McDonald’s Corporation recently announced they would work with their suppliers to end the use of gestation stalls, also referred to as sow stalls.
Sow stalls are crates that are approximately 2 feet by 7 feet. Animal rights groups consider them inhumane and have worked toward a ban. In a statement made last week, McDonald’s said they would require their suppliers to make plans to phase out the use of sow stalls.
Speaking about the new effort, Dan Gorsky, senior vice president of McDonald’s North America Supply Chain Management, said:
“McDonald’s believes gestation stalls are not a sustainable production system for the future. There are alternatives that we think are better for the welfare of sows. McDonald’s wants to see the end of sow confinement in gestation stalls in our supply chain. We are beginning an assessment with our U.S. suppliers to determine how to build on the work already underway to reach that goal. In May, after receiving our suppliers’ plans, we’ll share results from the assessment and our next steps.”
The statement from McDonald’s did not outline exactly when the sow stalls would stop being used. Only that they were requiring their suppliers to outline plans to phase them out.

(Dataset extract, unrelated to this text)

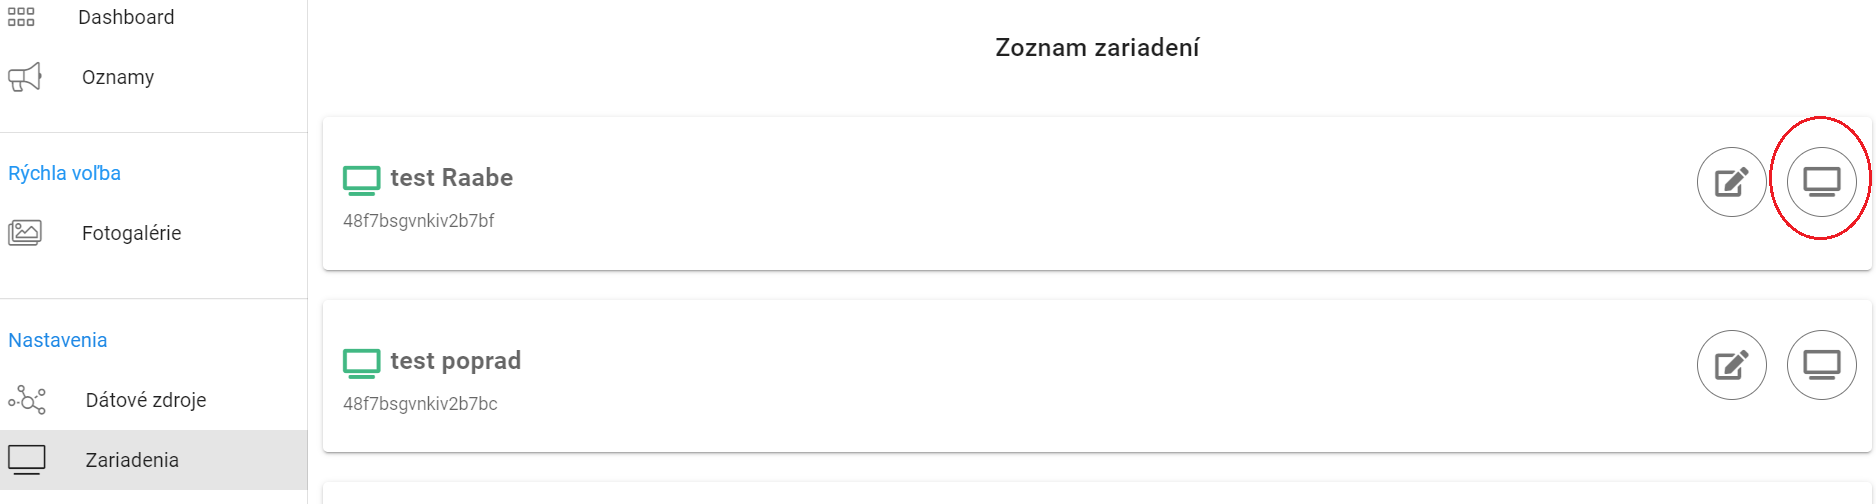Image resolution: width=1876 pixels, height=504 pixels.
Task: Go to the Dashboard menu label
Action: coord(126,17)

According to Wikipedia, 60% to 70% of breeding sows are confined to crates while pregnant. Pregnancy lasts about four months. Inside the crates, pregnant sows are mostly immobilized and unable to turn around. Pork producers say the crates are needed because sows confined in pens together will fight. Sows spend three or four years in the crates, giving birth to between 5 to 8 litters, before being slaughtered. Some animal welfare groups consider sow crates one of the most inhumane policies of intensive animal production.
The use of sow stalls is currently banned in Florida, Arizona, and California. They are currently being phased out in Maine and Oregon.